6.7.15

Três dioptrias e meia (efabulações sobre a “verdade”)

Nine Inch Nails, “Terrible Lie” (live), in https://www.youtube.com/watch?v=sTrVmqrf_1k
Nestes tempos atribulados, em que há antípodas que chocam como rochedos estrepitosos, as ideias abraçam-se ao ponto cardeal do radicalismo. No radicalismo, desvalorizam-se as ideias que vêm de frente contra as que julgamos incontestáveis. Nesta maceração de ideias sem rival, há quem não esconda um certo primitivismo na palavra (e até, às vezes, na ação). A verdade é arregimentada ao sabor das conveniências. Tantas vezes ela é o selo que mata uma conversa: é quando se assevera “a verdade é que...”. Fim de conversa. Quando alguém puxa os galões ao que determina como verdade, dá como impossível de verificação a verdade solfejada pelo adversário. Essa verdade, por impossível sê-lo, é logo atirada para a mentira. E o adversário, de caminho, ganha foros de inimigo.

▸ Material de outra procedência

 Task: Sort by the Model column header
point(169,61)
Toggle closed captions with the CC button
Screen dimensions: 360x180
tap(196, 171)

A verdade é uma grande mentira. Porque ela não se pode absolutizar. E ainda bem. Ou teríamos a grilheta do pensamento único, sem possibilidade de divergência, as dissensões logo apedrejadas pelos solenes protetores da única verdade admitida – “a verdade”. Temos de aprender a conviver com os diferentes de nós. E a parar de lhes impor uma verdade que talvez sirva os cânones por onde nos movemos, que são diferentes dos que servem de bússola a quem se revê em ideias (e não em verdades) que não reproduzem as nossas.

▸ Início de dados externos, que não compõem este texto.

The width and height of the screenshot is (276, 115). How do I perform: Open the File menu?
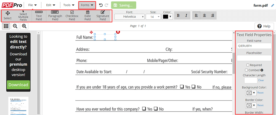[x=32, y=5]
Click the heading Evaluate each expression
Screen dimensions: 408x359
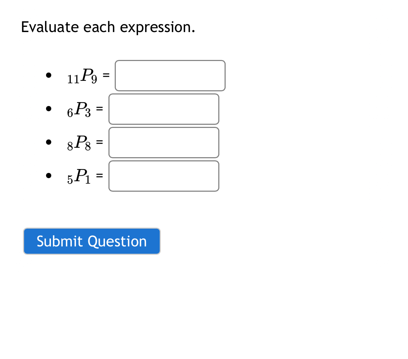[108, 27]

Uma verdade só o é a partir do lugar em que nos encontramos. Pessoas em quadrantes diferentes, ocupando lugares diversos dos nossos, olham para os fenómenos com uma lente diferente. Têm pressupostos diferentes, um raciocínio que pode obedecer a critérios que nos são desconhecidos, e chegam a conclusões que sedimentam uma ideia (mas não uma verdade) que não se revê na nossa.

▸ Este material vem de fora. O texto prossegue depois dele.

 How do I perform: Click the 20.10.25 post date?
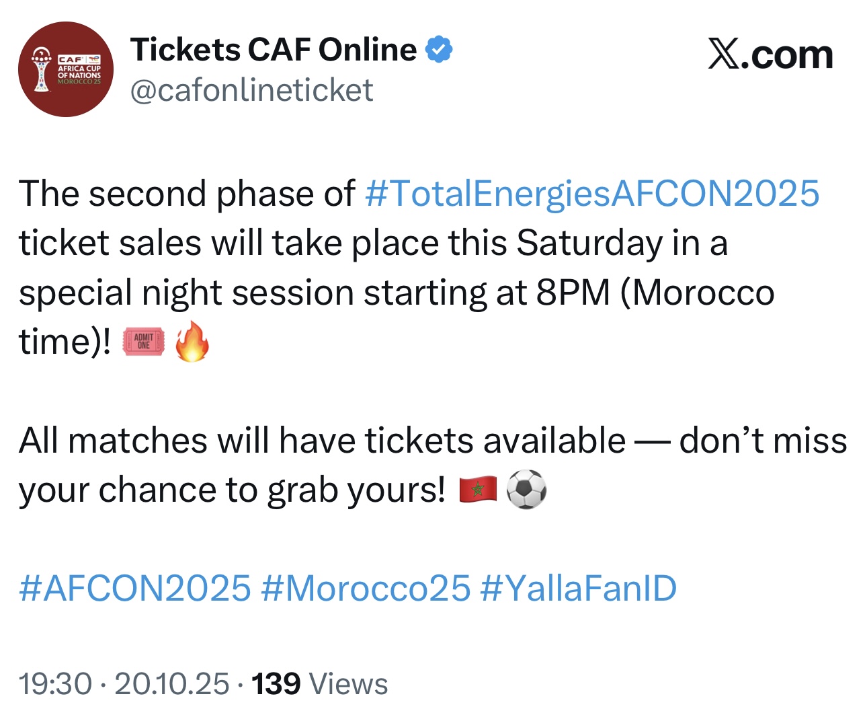(x=172, y=684)
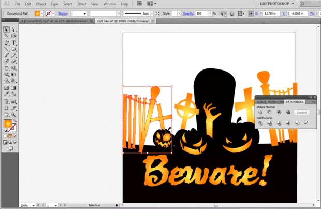Click the orange Fill color box in toolbox
This screenshot has height=209, width=321.
click(8, 124)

Como a verdade só existe dentro deste quadro estreito, reclamar um exclusivo da verdade é uma estultícia que desmonta a verdade, que a desfaz a um nada muito mais promissor. Nem adianta reclamar que essa é “a nossa verdade”, como petição de princípio que admite uma “verdade” outra que venha alinhavada por outra medida. Pois em nós mesmos, não é possível garantir que “uma verdade” seja intemporal, que passe o exame do tempo e permaneça intacta na roda do tempo.
A verdade deve levar aspas. Ou carregar com o opróbrio da mentira em que se transfigura.